Business / Industries

China's manufacturing sector to see higher standards

(Xinhua) Updated: 2016-04-08 10:44

BEIJING - China has vowed to improve standards and quality in equipment manufacturing.

The promise is the latest move in the ambitious "Made in China 2025" program, which aims to develop the country into a powerhouse of high-end manufacturing.

China will aim to bring over 90 percent of domestic standards in key manufacturing areas up to international levels by 2020, up from the current 70 percent, said a statement issued Wednesday after a State Council conference chaired by Premier Li Keqiang.

Research and development of major industry norms in robotics, rolling stock, agricultural machinery and sophisticated medical devices should be accelerated, said the statement.

"We will formulate high standards to spur the upgrade of 'made in China' goods," Li said at the meeting.

For years, China has served as the "world factory," churning out merchandise ranging from smartphones to diapers for consumers around the globe. But the country's manufacturers still have not mastered core high-end production technology and face a huge gap with industry leaders from Germany and the United States.

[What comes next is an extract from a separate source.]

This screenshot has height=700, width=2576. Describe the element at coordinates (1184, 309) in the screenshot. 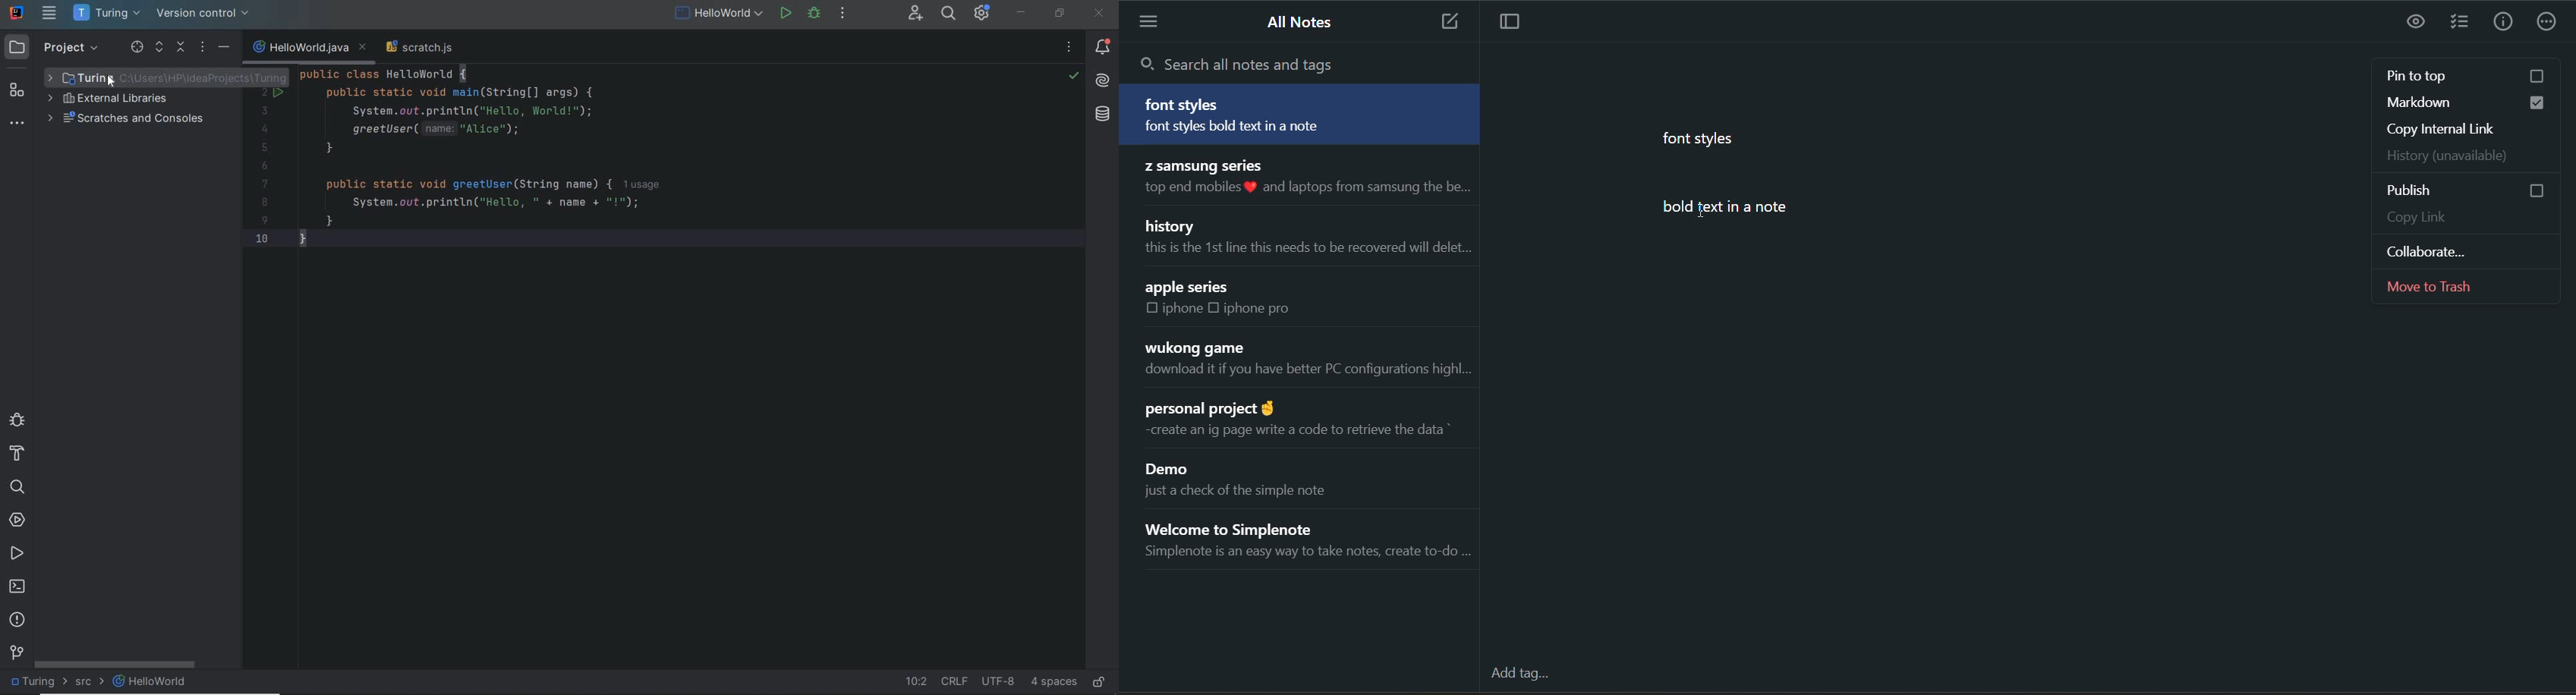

As a consequence, shoppers fly abroad to purchase consumer goods such as heated toilet seats, and cross-border e-commerce has become wildly popular. The manufacturing of automobiles, numerical control machines and other major industrial products still depends on foreign technology.

A national plan, "Made in China 2025," was unveiled in May 2015 to address the problem and build the country into a manufacturing power within ten years.

"We should work to improve consumer confidence in domestic production, enhance manufacturing quality and efficiency and increase the global competitiveness of Chinese companies," Li said.

Ning Jiajun, member of the Experts Committee of the State Information Center, described formulating high-level manufacturing standards as a precondition for China to realize the goal. "The failure of industry and technological norms to develop with the times is common in quite a few sectors in China. This has become a major bottleneck for industrial upgrades."

The process of lifting the standards, which can be tough and costly, is indispensable for the country's shift from rough manufacturing to more value-added production, Ning said.

Analysts expect the new resolution to propel the standardization of core technologies in multiple fields and help lay the foundation for supply-side reform.

The government should toughen supervision to create a fair environment and advocate "the spirit of the craftsman" among manufacturers, Li said.